[[ Entries provided, beginning ]]

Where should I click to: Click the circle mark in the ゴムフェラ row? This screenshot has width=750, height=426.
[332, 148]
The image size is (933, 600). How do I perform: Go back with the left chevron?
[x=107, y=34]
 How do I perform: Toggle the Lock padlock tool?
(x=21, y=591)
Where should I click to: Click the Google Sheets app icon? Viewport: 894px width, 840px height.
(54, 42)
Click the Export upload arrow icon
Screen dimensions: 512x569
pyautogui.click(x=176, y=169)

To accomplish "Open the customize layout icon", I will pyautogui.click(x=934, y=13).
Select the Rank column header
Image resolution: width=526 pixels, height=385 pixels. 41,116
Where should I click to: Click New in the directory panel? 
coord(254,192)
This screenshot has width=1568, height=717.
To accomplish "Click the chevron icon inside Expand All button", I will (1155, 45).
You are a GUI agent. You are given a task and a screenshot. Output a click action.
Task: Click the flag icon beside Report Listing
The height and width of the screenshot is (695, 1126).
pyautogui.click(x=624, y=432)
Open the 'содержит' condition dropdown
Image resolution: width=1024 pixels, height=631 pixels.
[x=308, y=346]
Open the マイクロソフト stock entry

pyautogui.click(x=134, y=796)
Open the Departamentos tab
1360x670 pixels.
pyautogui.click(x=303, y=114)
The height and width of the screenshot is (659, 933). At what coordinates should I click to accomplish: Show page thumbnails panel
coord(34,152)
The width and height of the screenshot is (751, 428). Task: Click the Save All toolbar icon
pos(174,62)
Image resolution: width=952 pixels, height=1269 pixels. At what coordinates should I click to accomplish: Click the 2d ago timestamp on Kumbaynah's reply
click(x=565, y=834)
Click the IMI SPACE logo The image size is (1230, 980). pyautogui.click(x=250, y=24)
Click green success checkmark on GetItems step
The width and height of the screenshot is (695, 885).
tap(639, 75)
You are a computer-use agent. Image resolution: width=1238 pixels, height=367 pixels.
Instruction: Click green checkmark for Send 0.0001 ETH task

[[ Entries provided, end ]]

◆ What this task involves ◆
Go through the material above line by line and copy it exactly.

◆ Completed task ◆
Where should I click to: Click the circle mark in the ゴムフェラ row? This screenshot has width=750, height=426.
[332, 148]
The image size is (933, 600). How do I perform: Go back with the left chevron?
[x=107, y=34]
 How do I perform: Toggle the Lock padlock tool?
(x=21, y=591)
Where should I click to: Click the Google Sheets app icon? Viewport: 894px width, 840px height.
(54, 42)
Click the Export upload arrow icon
Screen dimensions: 512x569
pyautogui.click(x=176, y=169)

To accomplish "Open the customize layout icon", I will pyautogui.click(x=934, y=13).
Select the Rank column header
Image resolution: width=526 pixels, height=385 pixels. 41,116
Where should I click to: Click New in the directory panel? 
coord(254,192)
This screenshot has width=1568, height=717.
To accomplish "Click the chevron icon inside Expand All button", I will (1155, 45).
You are a GUI agent. You are given a task and a screenshot. Output a click action.
Task: Click the flag icon beside Report Listing
The height and width of the screenshot is (695, 1126).
pyautogui.click(x=624, y=432)
Open the 'содержит' condition dropdown
Image resolution: width=1024 pixels, height=631 pixels.
[x=308, y=346]
Open the マイクロソフト stock entry

pyautogui.click(x=134, y=796)
Open the Departamentos tab
1360x670 pixels.
pyautogui.click(x=303, y=114)
The height and width of the screenshot is (659, 933). At what coordinates should I click to accomplish: Show page thumbnails panel
coord(34,152)
The width and height of the screenshot is (751, 428). Task: Click the Save All toolbar icon
pos(174,62)
Image resolution: width=952 pixels, height=1269 pixels. At what coordinates should I click to accomplish: Click the 2d ago timestamp on Kumbaynah's reply
click(x=565, y=834)
Click the IMI SPACE logo The image size is (1230, 980). pyautogui.click(x=250, y=24)
Click green success checkmark on GetItems step
The width and height of the screenshot is (695, 885).
tap(639, 75)
You are a computer-use agent. Image resolution: width=1238 pixels, height=367 pixels.
Instruction: Click green checkmark for Send 0.0001 ETH task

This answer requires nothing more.